__What to do__. In your copy of the data, include no pictures and alter nothing else.

__Records to use__.

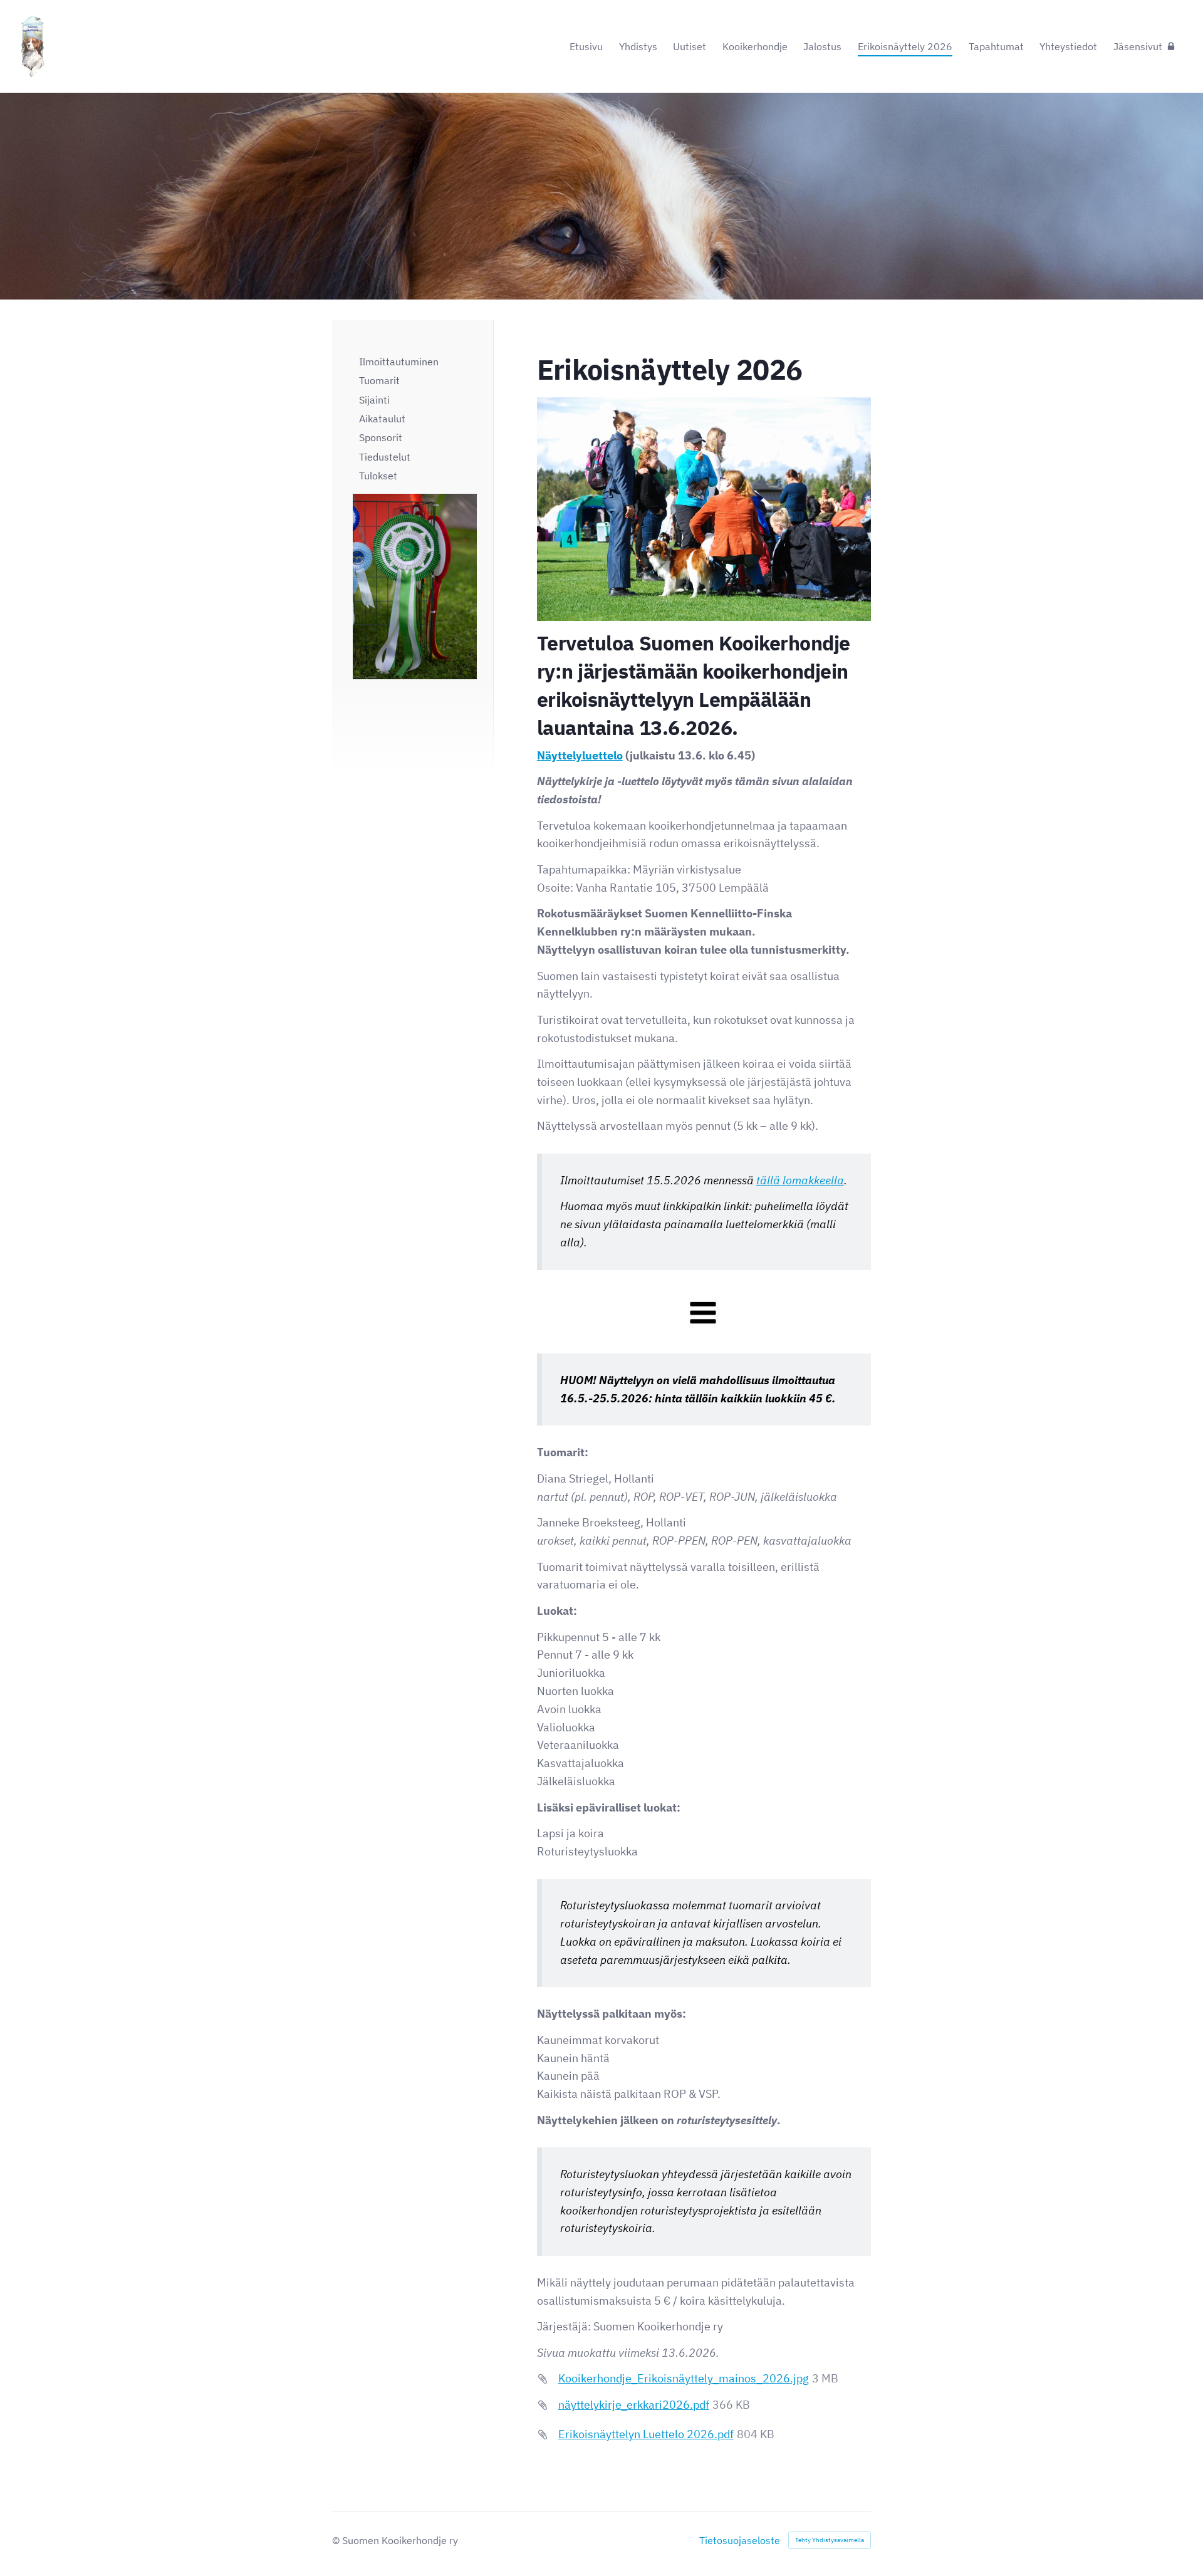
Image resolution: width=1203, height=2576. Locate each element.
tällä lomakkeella (800, 1180)
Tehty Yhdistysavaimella (829, 2540)
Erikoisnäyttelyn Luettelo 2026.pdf (646, 2434)
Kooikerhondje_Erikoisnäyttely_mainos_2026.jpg (683, 2378)
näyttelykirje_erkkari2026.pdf (633, 2404)
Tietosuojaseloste (739, 2540)
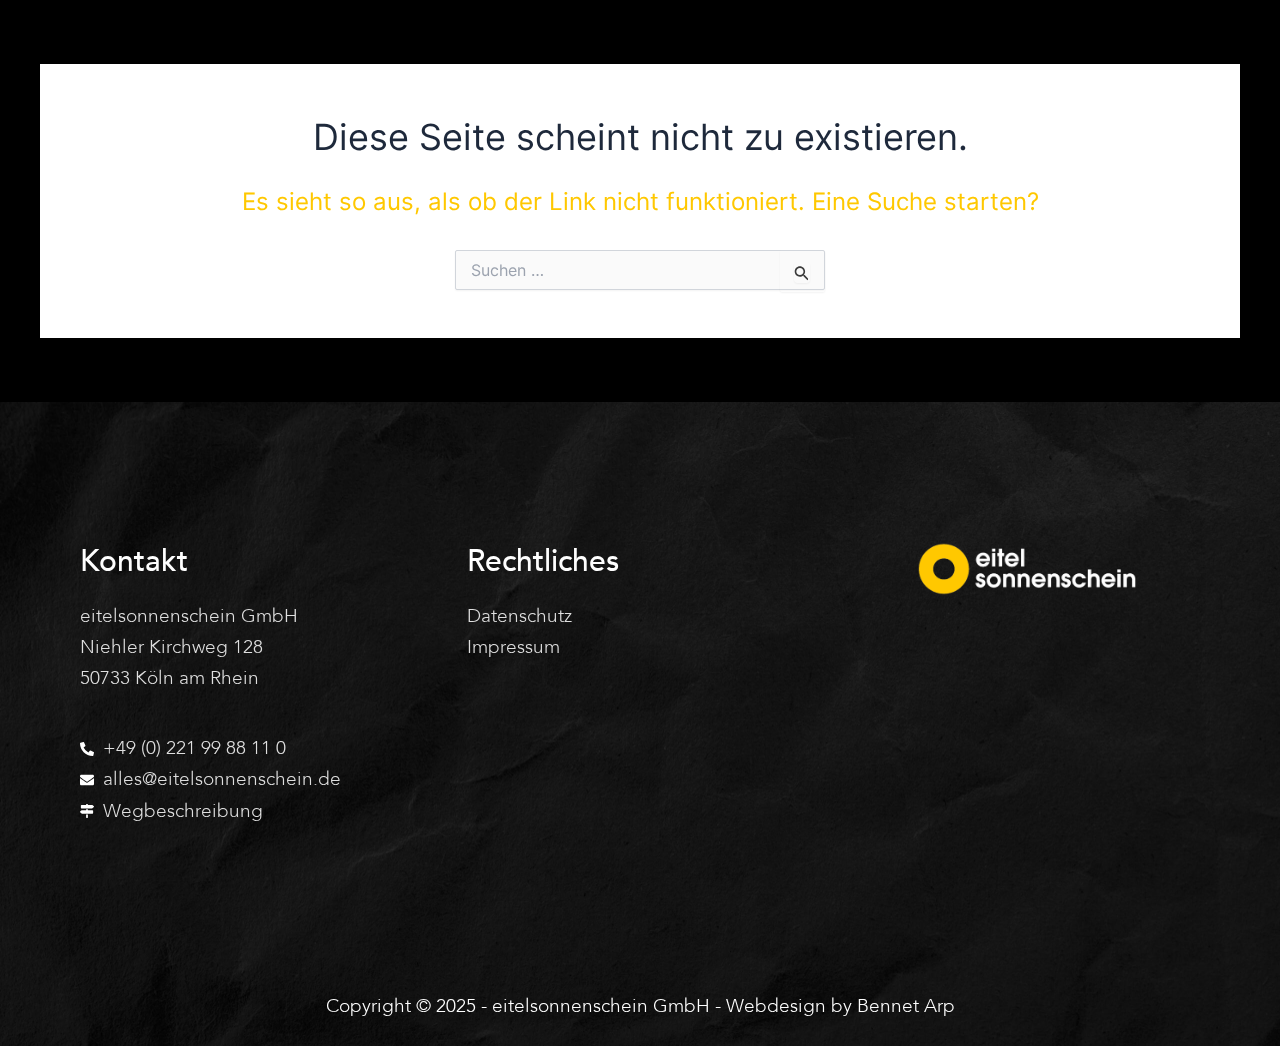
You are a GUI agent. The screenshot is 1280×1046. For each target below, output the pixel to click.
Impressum (513, 647)
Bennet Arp (906, 1006)
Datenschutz (519, 616)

__Solution for this exercise__.
Image resolution: width=1203, height=2576. Locate each element.
tällä lomakkeella (800, 1180)
Tehty Yhdistysavaimella (829, 2540)
Erikoisnäyttelyn Luettelo 2026.pdf (646, 2434)
Kooikerhondje_Erikoisnäyttely_mainos_2026.jpg (683, 2378)
näyttelykirje_erkkari2026.pdf (633, 2404)
Tietosuojaseloste (739, 2540)
You are a GUI agent. The screenshot is 1280×1046. For each target below, output the pixel to click.
Impressum (513, 647)
Bennet Arp (906, 1006)
Datenschutz (519, 616)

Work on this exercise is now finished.